From the interior pages that have been seen to the variant cover you illustrated, it looks like you had a lot of fun with this story. Given how serious mainstream superhero comics can often be, how pleased were you to work on something comparatively lighter? And how much freedom were you both given to really embrace the craziness?
Guillory: Yeah, I had a blast working on this. And honestly, as a creator who primarily does weird non-Big 2 work, I was sorta waiting for my Marvel editors to crack the whip at some point and say “Hey, you can’t draw Hulk with a Luchador Mask. That’s too crazy.” But that never happened. Literally, every crazy, silly idea I contributed was met with the editors saying “That sounds hilarious. Do that.” I was able to draw the crazy Marvel comic I wanted to, and I’m still in disbelief a bit. I sorta feel like I got away with murder.
Punk, you’ve made it clear that, for as much as your schedule allows, you’d like to continue writing comics. How much thought have you given to what you want to do in your next story? And as a first-time comics writer, how much did the experience live up to — or defy — the expectations you had going in?

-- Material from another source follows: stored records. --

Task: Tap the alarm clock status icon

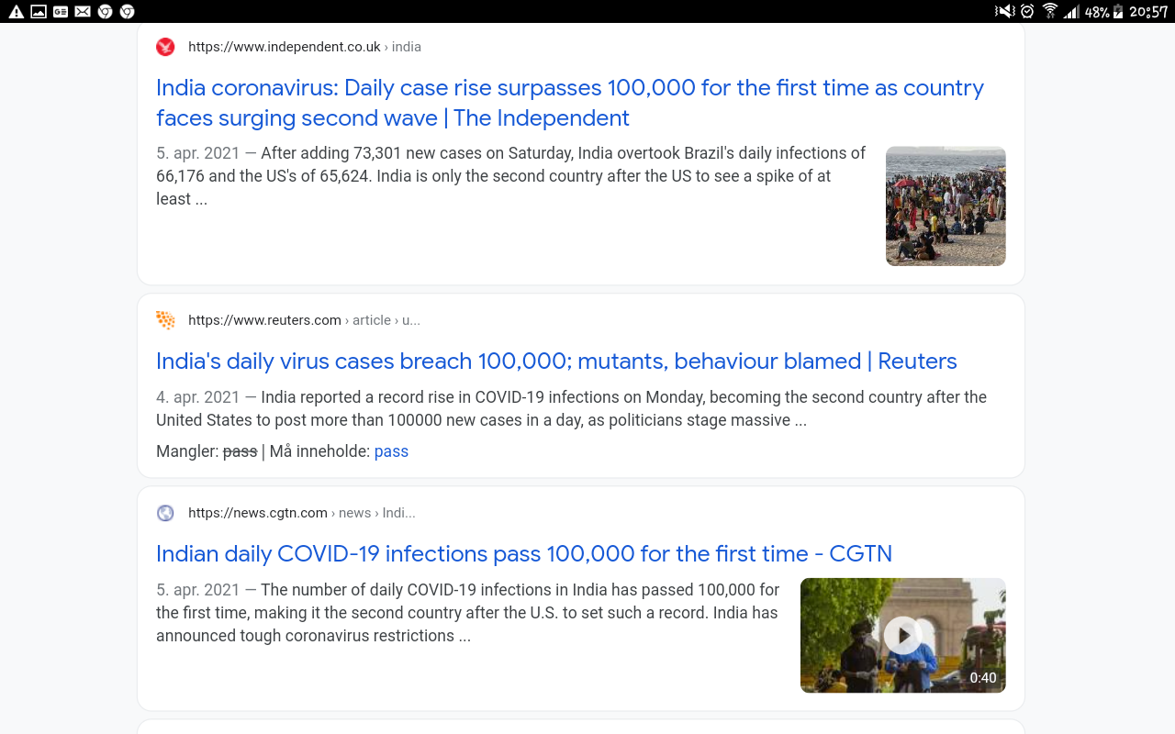Action: [1027, 11]
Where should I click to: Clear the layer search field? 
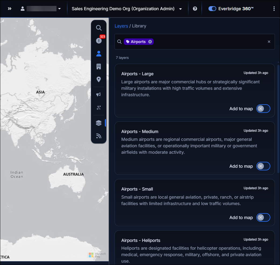tap(269, 42)
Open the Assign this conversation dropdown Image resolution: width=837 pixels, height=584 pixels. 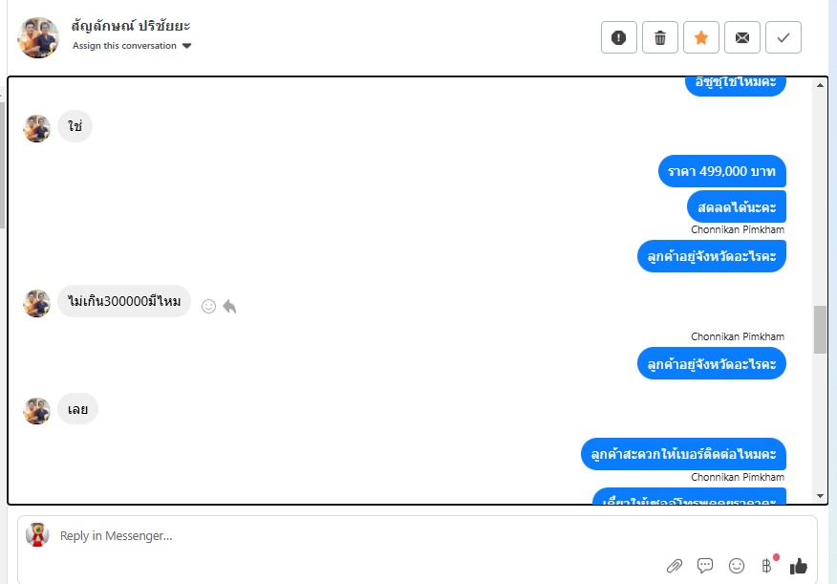[x=132, y=46]
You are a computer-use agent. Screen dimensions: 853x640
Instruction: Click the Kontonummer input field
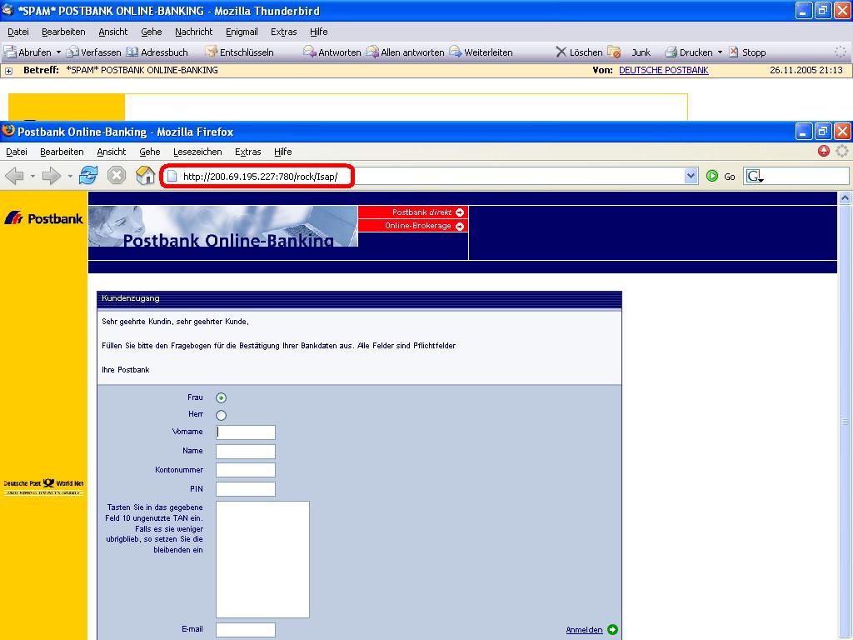coord(246,470)
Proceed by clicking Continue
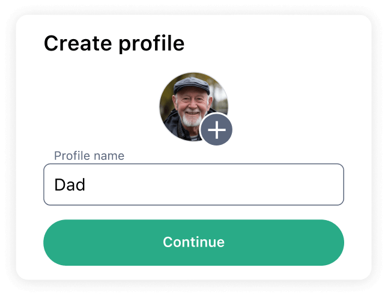 193,242
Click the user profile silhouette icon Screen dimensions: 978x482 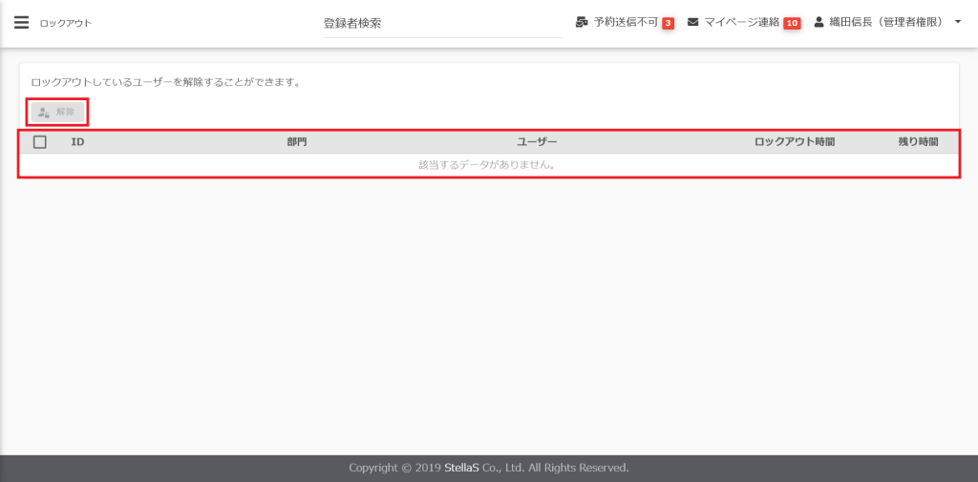point(819,22)
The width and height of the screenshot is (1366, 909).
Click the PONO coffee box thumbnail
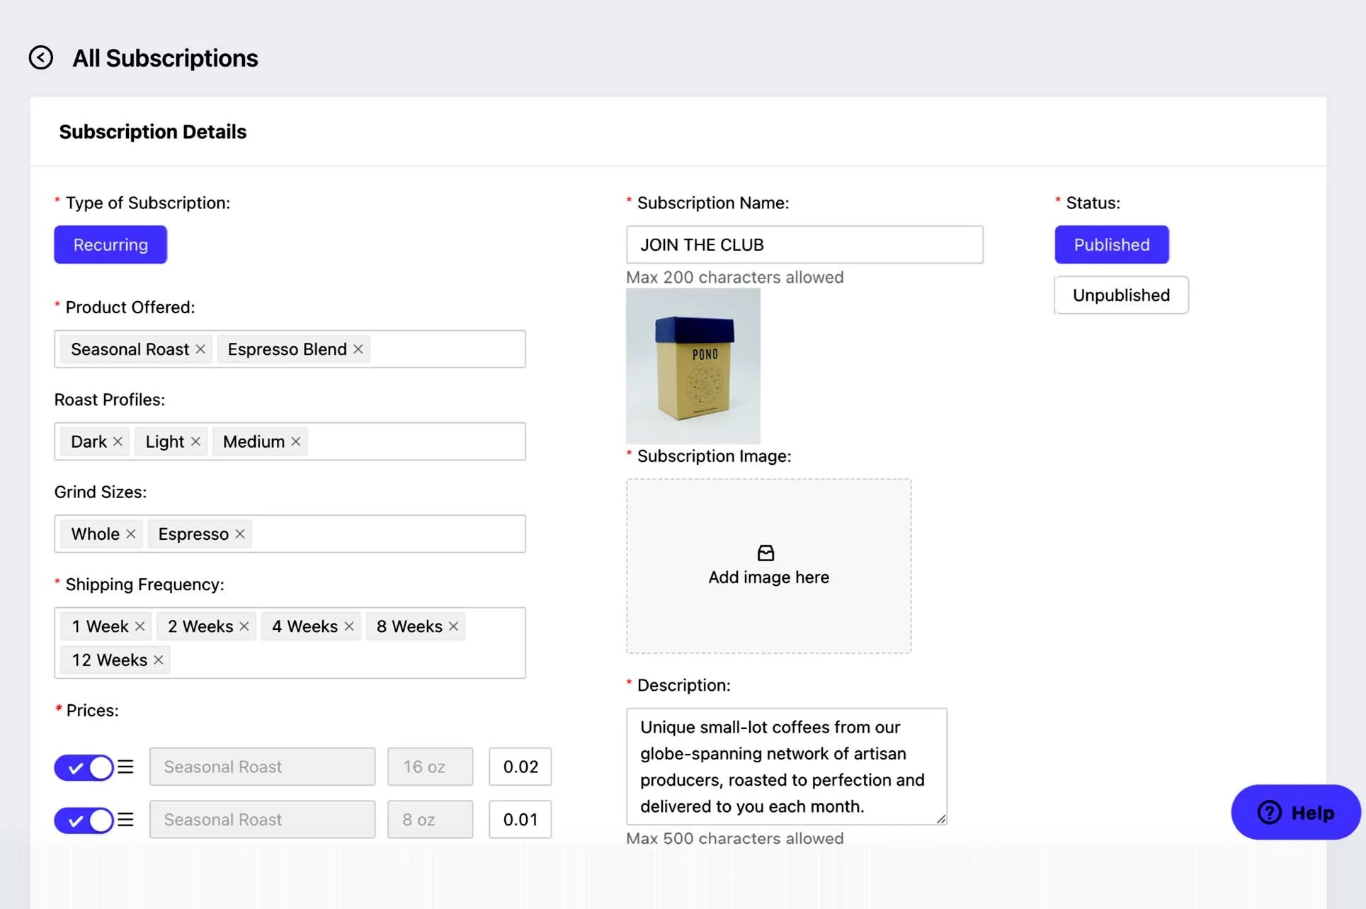pos(693,366)
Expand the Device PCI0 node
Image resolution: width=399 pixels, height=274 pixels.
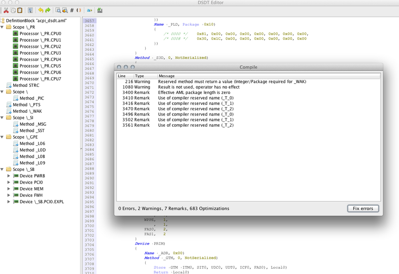tap(9, 182)
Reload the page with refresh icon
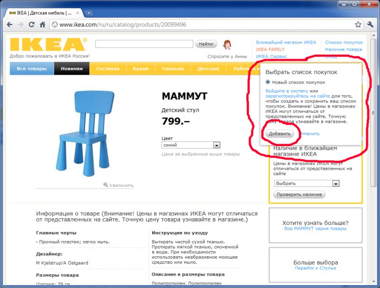Viewport: 380px width, 288px height. [x=32, y=24]
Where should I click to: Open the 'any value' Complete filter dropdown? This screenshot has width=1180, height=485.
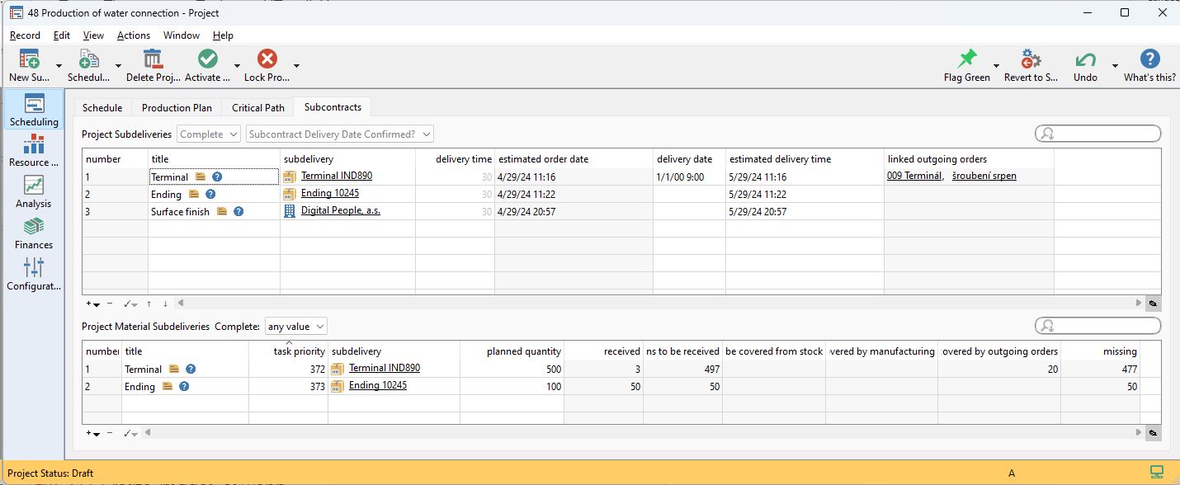[295, 327]
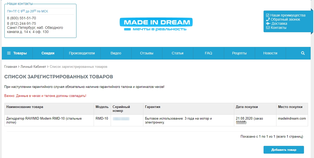This screenshot has width=314, height=158.
Task: Click the phone icon beside Обратный звонок
Action: click(268, 19)
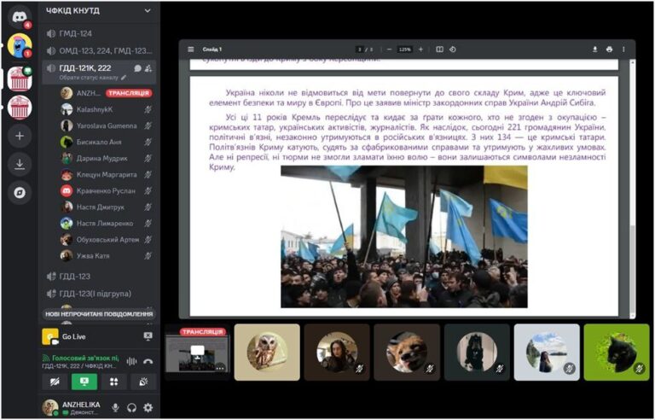Image resolution: width=655 pixels, height=420 pixels.
Task: Disconnect from voice call
Action: [148, 361]
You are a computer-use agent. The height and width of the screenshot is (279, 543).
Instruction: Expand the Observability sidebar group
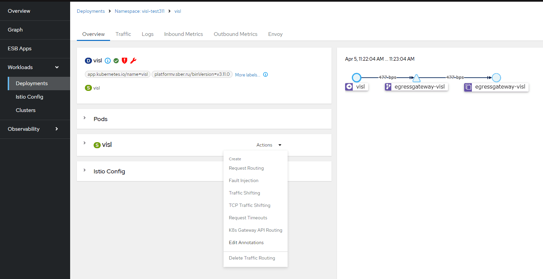coord(57,129)
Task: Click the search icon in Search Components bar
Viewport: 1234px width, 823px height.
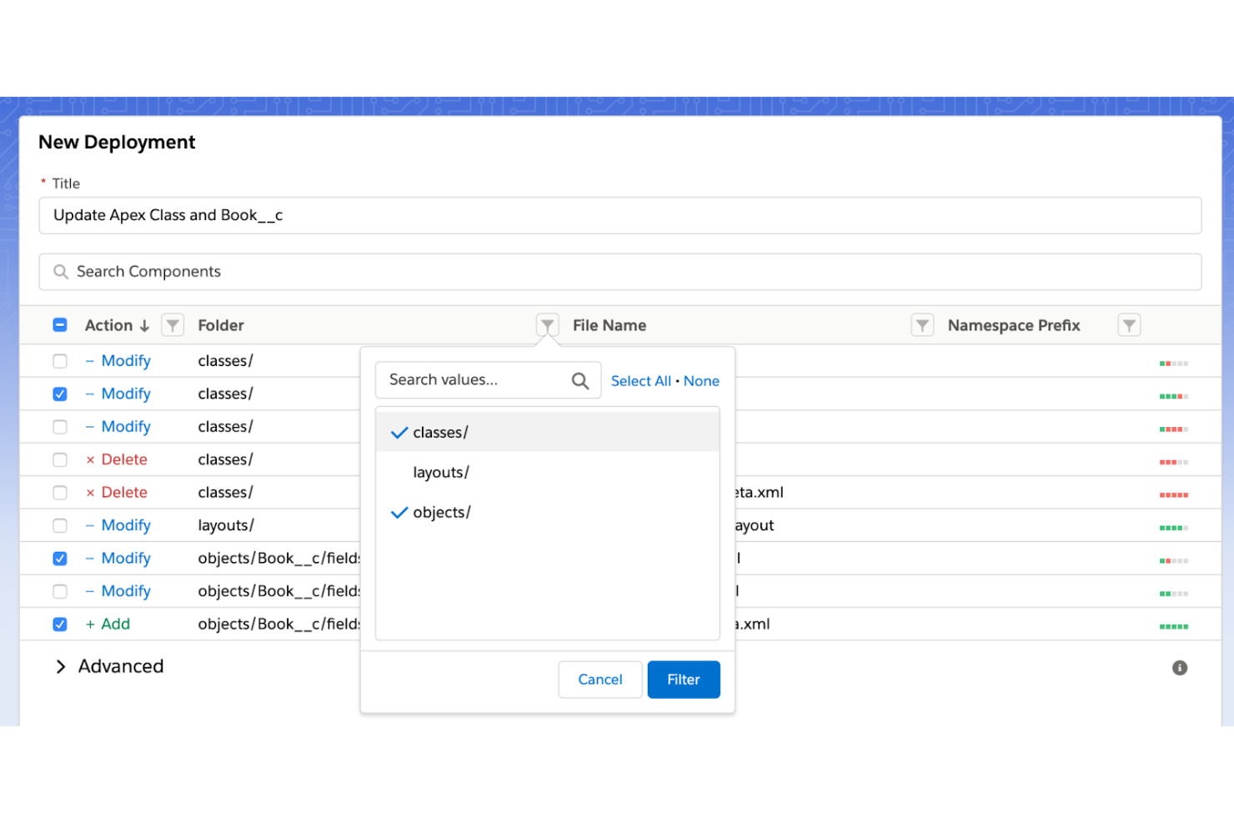Action: (60, 271)
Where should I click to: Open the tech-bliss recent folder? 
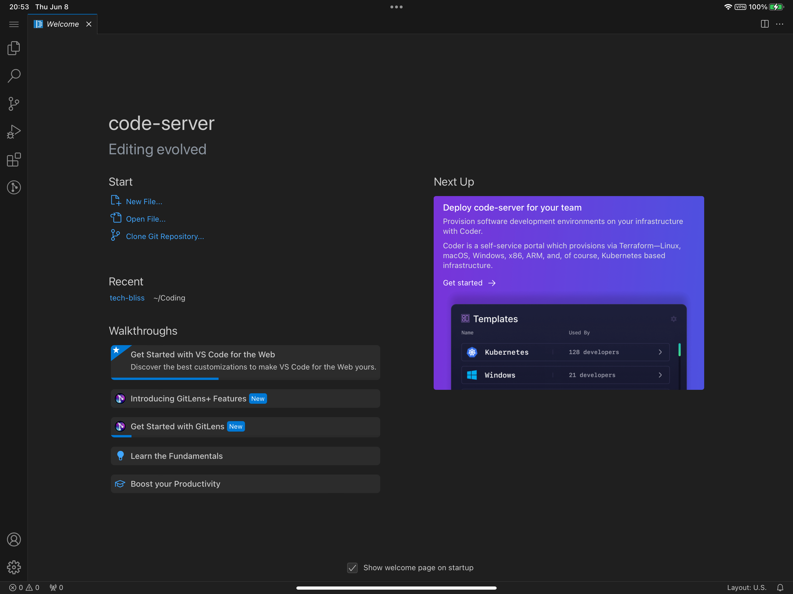tap(127, 298)
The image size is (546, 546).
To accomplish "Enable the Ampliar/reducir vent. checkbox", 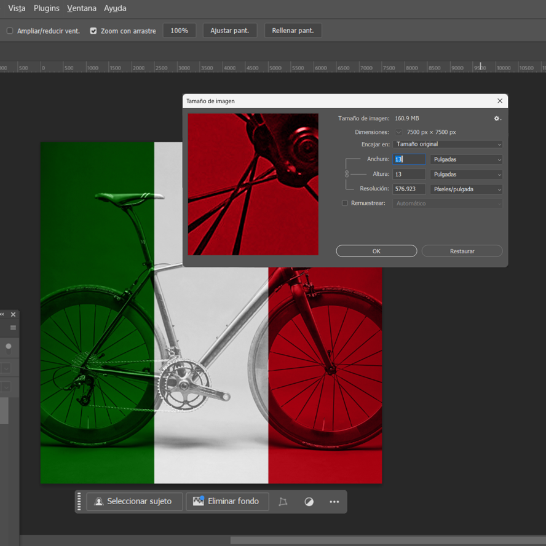I will point(9,30).
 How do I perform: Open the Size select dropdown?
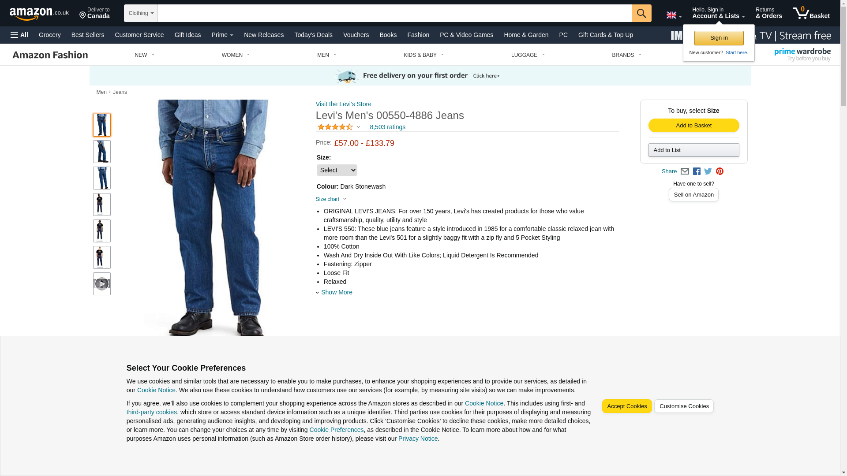pyautogui.click(x=337, y=170)
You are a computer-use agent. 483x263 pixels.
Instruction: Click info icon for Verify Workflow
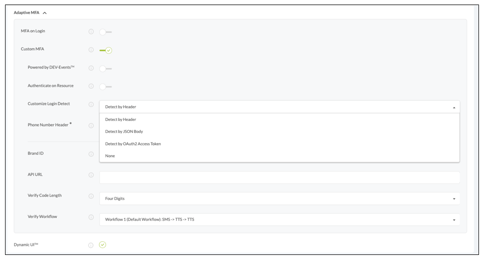tap(91, 217)
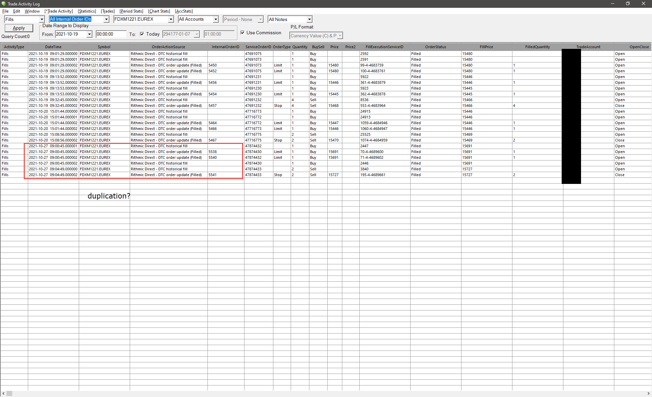Open the Fills activity type dropdown
The width and height of the screenshot is (652, 397).
42,19
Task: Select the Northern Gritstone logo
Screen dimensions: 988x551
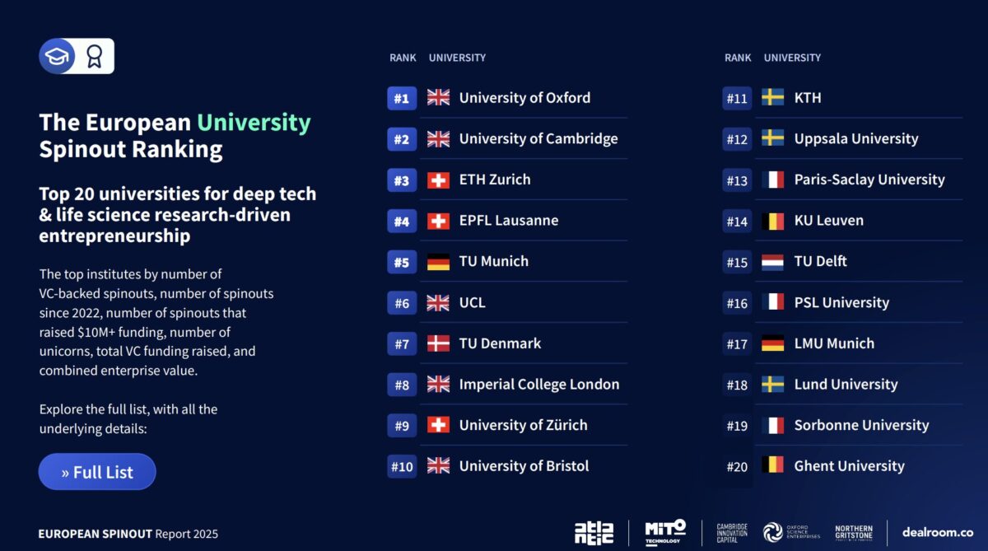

Punk: I’m still gong to write Punisher. Some day. I figure once I get some more jobs under my belt the experience will help me formulate a much longer story. I’ve talked with Marvel about what’s next and it’s going to be great!
Writing a comic for the first time was a little harder than I thought. I expected it to just come out when inspiration hit me but I really had to lock myself in a room and focus. Once I did that, it was cake.
“Chew” of course keeps you busy, Rob, but are you hoping to do more at Marvel down the road? Or are you planning on primarily sticking with the creator-owned realm?
Guillory: Well, “Chew” is winding down fast, so that’s a factor. We’ll be wrapping it at issue #60 in a little over a year, so after that, I’m absolutely planning to pitch some Marvel stuff. And even in the meantime before “Chew” ends, I’m open to occasional Marvel cameos.
“Chew” is my absolute priority right now, and I absolutely plan to do more creator-owned stuff post-“Chew,” but yeah, I’d love to play with more Marvel characters down the road. I’m a Marvel kid at heart.
“Thor Annual” #1 is on sale now. [CBR Senior Editor Stephen Gerding contributed to this report.]